# Your assignment:
Provide the records once more, identical to the original.

### Data for processing ###

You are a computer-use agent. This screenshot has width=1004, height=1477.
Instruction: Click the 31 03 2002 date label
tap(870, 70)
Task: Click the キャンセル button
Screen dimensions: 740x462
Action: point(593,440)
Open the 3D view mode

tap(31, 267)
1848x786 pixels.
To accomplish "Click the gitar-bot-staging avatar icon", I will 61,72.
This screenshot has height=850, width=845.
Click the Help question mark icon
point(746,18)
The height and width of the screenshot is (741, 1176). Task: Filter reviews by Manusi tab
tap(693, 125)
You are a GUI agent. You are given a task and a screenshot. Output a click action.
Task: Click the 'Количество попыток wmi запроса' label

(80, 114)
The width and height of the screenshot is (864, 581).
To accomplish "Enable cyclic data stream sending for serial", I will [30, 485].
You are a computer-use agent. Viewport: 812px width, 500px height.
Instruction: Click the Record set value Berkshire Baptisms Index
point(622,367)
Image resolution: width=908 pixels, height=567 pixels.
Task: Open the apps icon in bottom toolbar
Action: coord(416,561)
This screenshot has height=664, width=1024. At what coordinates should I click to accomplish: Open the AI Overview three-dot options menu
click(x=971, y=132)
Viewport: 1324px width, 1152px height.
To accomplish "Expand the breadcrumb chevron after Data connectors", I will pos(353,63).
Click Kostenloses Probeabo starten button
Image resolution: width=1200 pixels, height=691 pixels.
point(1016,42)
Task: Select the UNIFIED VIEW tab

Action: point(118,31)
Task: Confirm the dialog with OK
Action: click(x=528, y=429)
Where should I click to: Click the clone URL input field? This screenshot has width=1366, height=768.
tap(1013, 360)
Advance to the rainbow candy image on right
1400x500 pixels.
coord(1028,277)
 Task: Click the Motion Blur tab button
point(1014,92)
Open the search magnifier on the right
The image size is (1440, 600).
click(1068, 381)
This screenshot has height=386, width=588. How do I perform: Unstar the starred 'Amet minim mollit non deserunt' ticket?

###

# Result of this task:
You are a computer-use agent. This screenshot has width=1004, height=1477.
Instruction: Click the 31 03 2002 date label
tap(870, 70)
Task: Click the キャンセル button
Screen dimensions: 740x462
Action: point(593,440)
Open the 3D view mode

tap(31, 267)
1848x786 pixels.
To accomplish "Click the gitar-bot-staging avatar icon", I will 61,72.
This screenshot has height=850, width=845.
Click the Help question mark icon
point(746,18)
The height and width of the screenshot is (741, 1176). Task: Filter reviews by Manusi tab
tap(693, 125)
You are a GUI agent. You are given a task and a screenshot. Output a click action.
Task: Click the 'Количество попыток wmi запроса' label

(80, 114)
The width and height of the screenshot is (864, 581).
To accomplish "Enable cyclic data stream sending for serial", I will [30, 485].
You are a computer-use agent. Viewport: 812px width, 500px height.
Instruction: Click the Record set value Berkshire Baptisms Index
point(622,367)
Image resolution: width=908 pixels, height=567 pixels.
Task: Open the apps icon in bottom toolbar
Action: coord(416,561)
This screenshot has height=664, width=1024. At what coordinates should I click to accomplish: Open the AI Overview three-dot options menu
click(x=971, y=132)
Viewport: 1324px width, 1152px height.
To accomplish "Expand the breadcrumb chevron after Data connectors", I will pos(353,63).
Click Kostenloses Probeabo starten button
Image resolution: width=1200 pixels, height=691 pixels.
point(1016,42)
Task: Select the UNIFIED VIEW tab

Action: point(118,31)
Task: Confirm the dialog with OK
Action: click(x=528, y=429)
Where should I click to: Click the clone URL input field? This screenshot has width=1366, height=768.
tap(1013, 360)
Advance to the rainbow candy image on right
1400x500 pixels.
coord(1028,277)
 Task: Click the Motion Blur tab button
point(1014,92)
Open the search magnifier on the right
The image size is (1440, 600).
click(1068, 381)
This screenshot has height=386, width=588. How do I perform: Unstar the starred 'Amet minim mollit non deserunt' ticket?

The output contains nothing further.